Monday, October 6, 2014

Saving Angola's Indigenous Languages

Angola is a plurilingual country, with six African languages recognized as national languages as well as Portuguese as the official language.  Besides this, it is estimated that there are 37 languages and 50 dialects in use in the country. At the end of October 2013, the blog Círculo Angolano Intelectual (Angolan Intellectual Circle) reported that 30 percent of the Angolan population (almost 8.5 million Angolans) only speak national languages which are not featured in any educational or social program and noted that this factor contributes to provoke social exclusion.

“On average, a language disappears every two weeks, and Africa is the continent most at risk”, wrote the author José Eduardo Agualusa in a 2011 article on the evolution of languages in Angola. However, during the past year a number of online platforms have been created with the aim of protecting Angola's national languages

In an attempt to counter the phenomenon, various online initiatives were created during 2013 by young people who view the new technologies as a tool for the promotion and protection of national languages.

One project, still in its initial phase, which aims to promote learning of the Angolan national languages in an innovative way, free of charge and accessible to everyone with access to the Internet, is Evalina. 

Created in May 2013 by Joel Epalanga, an IT project manager in the telecommunications sector, the primary motive for the creation of the platform was the observation that there is a gap faced by many young people with regard to the national languages.

Evalina consists of a Facebook page where content such as incentives to learn and lessons on national languages are shared. At the date of publication of this article, the page featured lessons on Umbundu, the second most-spoken language after Portuguese, and on Kimbundo.

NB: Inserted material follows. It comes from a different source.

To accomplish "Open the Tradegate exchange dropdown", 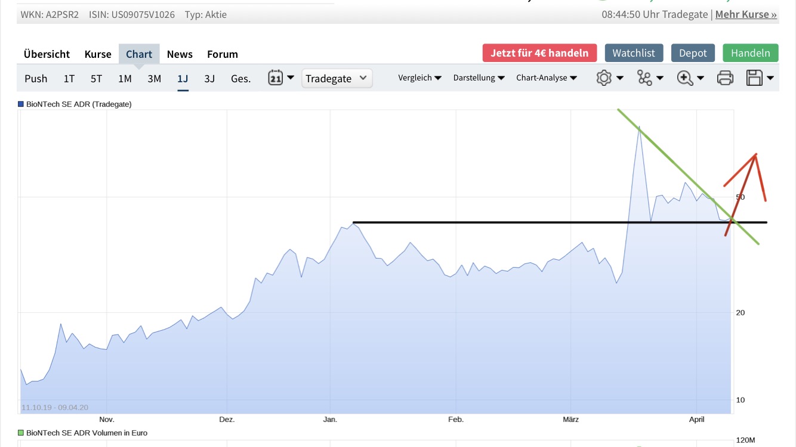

Another project which stands out is the Ngola Yetu Dictionary, a dictionary and online translator for Angolan national languages “developed with the goal of reinforcing Angolan culture and increasing its use among young people”. With a simple and intuitive design not unlike Google, it works as a search engine between the Kikongo, Kimbundo, Umbundo and Portuguese languages. The project has used Facebook and Twitter to interact with web users.


Between 2004 and 2010, a trial was carried out to introduce seven national languages in a series of schools in the country. The Ministry of Education declared in September 2013 that it plans to expand the teaching of national languages into all primary schools. A bill on the Statute of National Language in Angola ”to promote social inclusion and strengthen unity in ethno linguistic diversity” is in its concluding phase. (Global Voices, 2014)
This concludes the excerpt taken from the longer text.